Asian currencies remained within narrow ranges on Wednesday as market participants awaited signals on the Federal Reserve’s potential interest rate adjustments. While most currencies stayed subdued, the Japanese yen saw a 0.3% rise following signals from Bank of Japan Governor Kazuo Ueda about a potential shift in the bank’s dovish policies. However, Ueda did not provide clear indications of when the BOJ might move away from negative rates.
The yen’s gains were supported by stronger-than-expected December trade data, with Japanese exports to China recording the first increase in 13 months. In contrast, PMI data for January indicated a continued decline in Japanese manufacturing activity, although services activity grew further in December.
Broader Asian currencies maintained tight ranges, reflecting ongoing concerns about elevated U.S. interest rates. Many regional currencies faced significant losses in the past week as traders adjusted expectations, discounting the likelihood of a March 2024 rate cut.
China’s yuan traded mostly sideways but exhibited strength following reports of a potential 2 trillion yuan ($278 billion) support package for local stock markets. While this fueled optimism about increased economic support, overall sentiment towards China remained subdued due to concerns about a sluggish post-COVID economic recovery.
The Australian dollar slipped 0.1%, despite PMI data indicating some improvement in manufacturing and services activity. The currency, often considered a gauge of broader risk appetite towards Asian markets, remained near seven-week lows.
The Singapore dollar held steady, and the South Korean won experienced a marginal 0.1% decline.

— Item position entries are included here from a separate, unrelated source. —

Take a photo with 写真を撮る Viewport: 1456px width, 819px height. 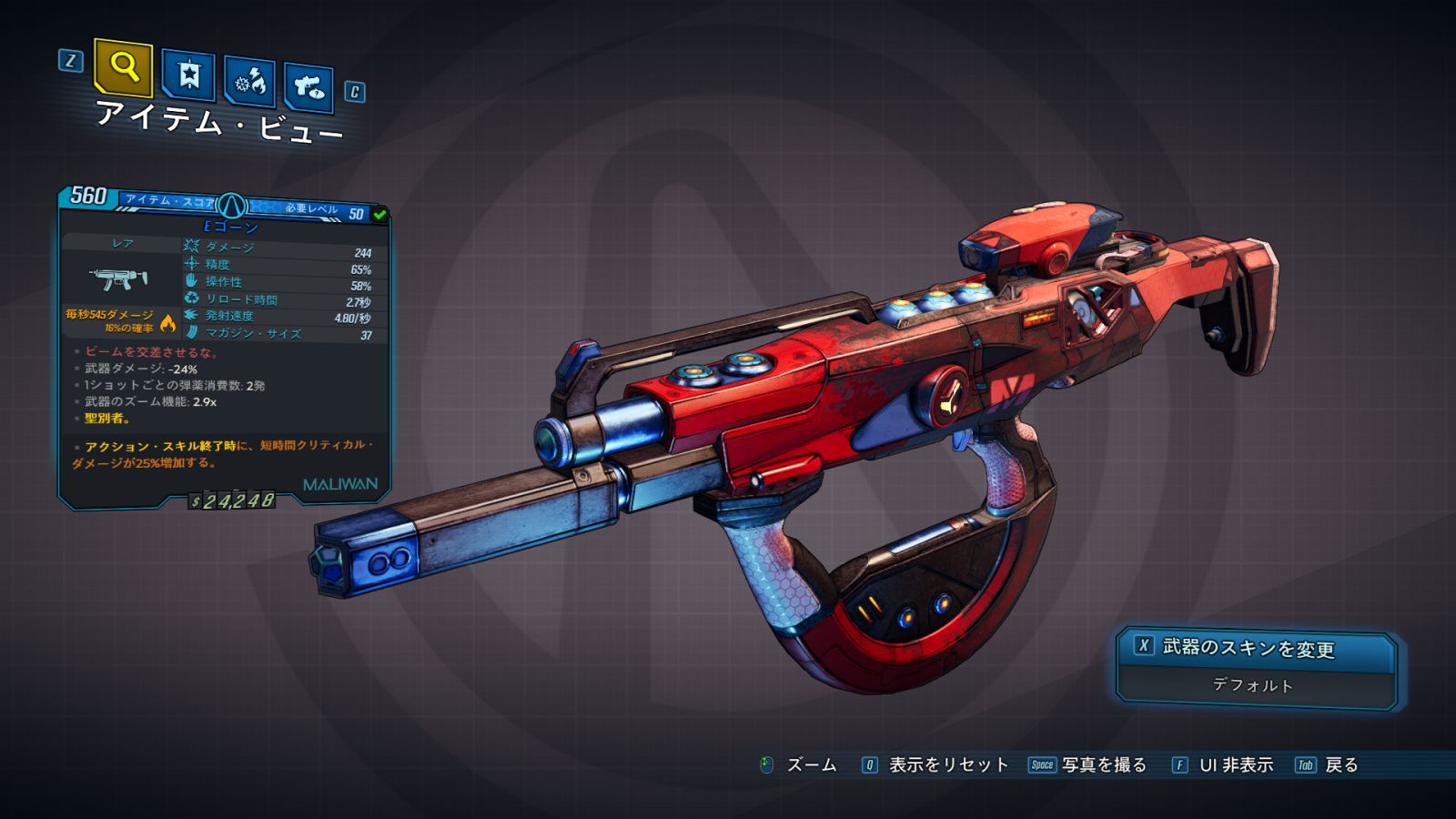[1103, 765]
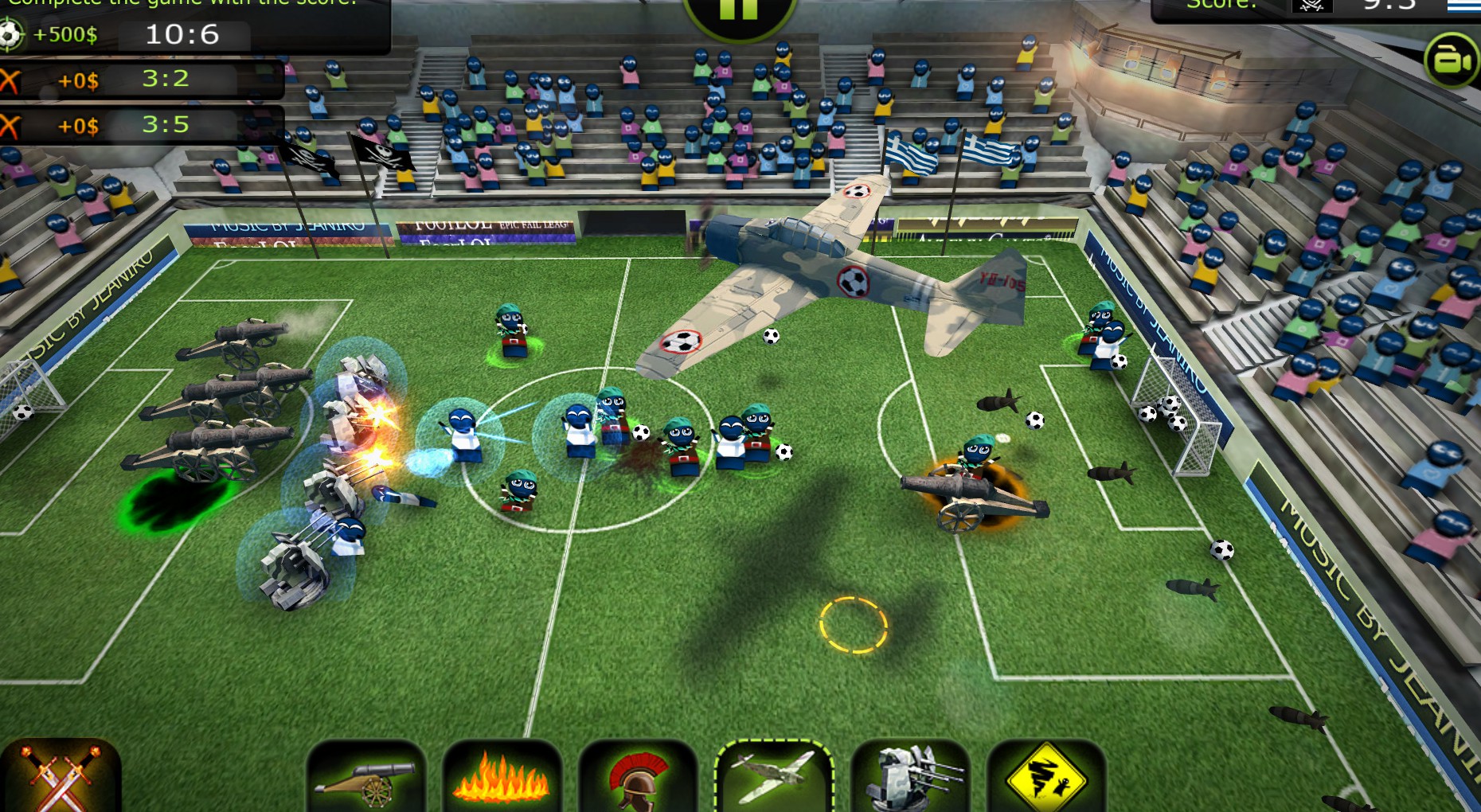
Task: Click the 'Complete the game with the score' text
Action: [175, 2]
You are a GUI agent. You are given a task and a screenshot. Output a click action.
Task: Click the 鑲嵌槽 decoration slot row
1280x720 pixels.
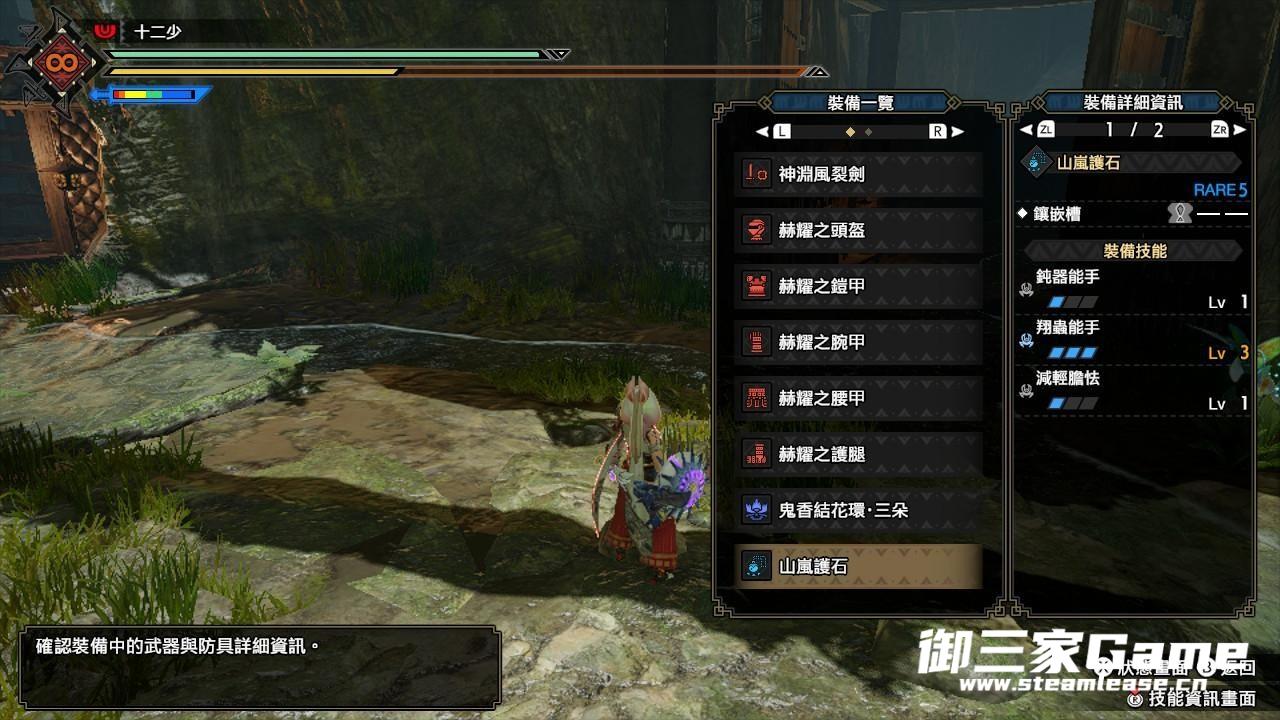(x=1133, y=213)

Meanwhile, the U.S. dollar, having reached its highest levels since early December, steadied near six-week highs against a basket of major currencies. The dollar’s robust performance in 2024, supported by strong inflation and labor market data, led to diminished expectations for early Fed rate cuts. Hawkish comments from Fed officials further reinforced the notion of sustained higher rates.
Investor attention now shifts to upcoming economic data, with a focus on fourth-quarter GDP data on Thursday and the PCE price index data, the Fed’s preferred inflation gauge, on Friday. These releases precede the Fed’s first meeting of 2024, where rates are expected to remain at 23-year highs. However, expectations persist that the Fed may initiate rate trims later in the year, making the meeting a crucial event for market cues.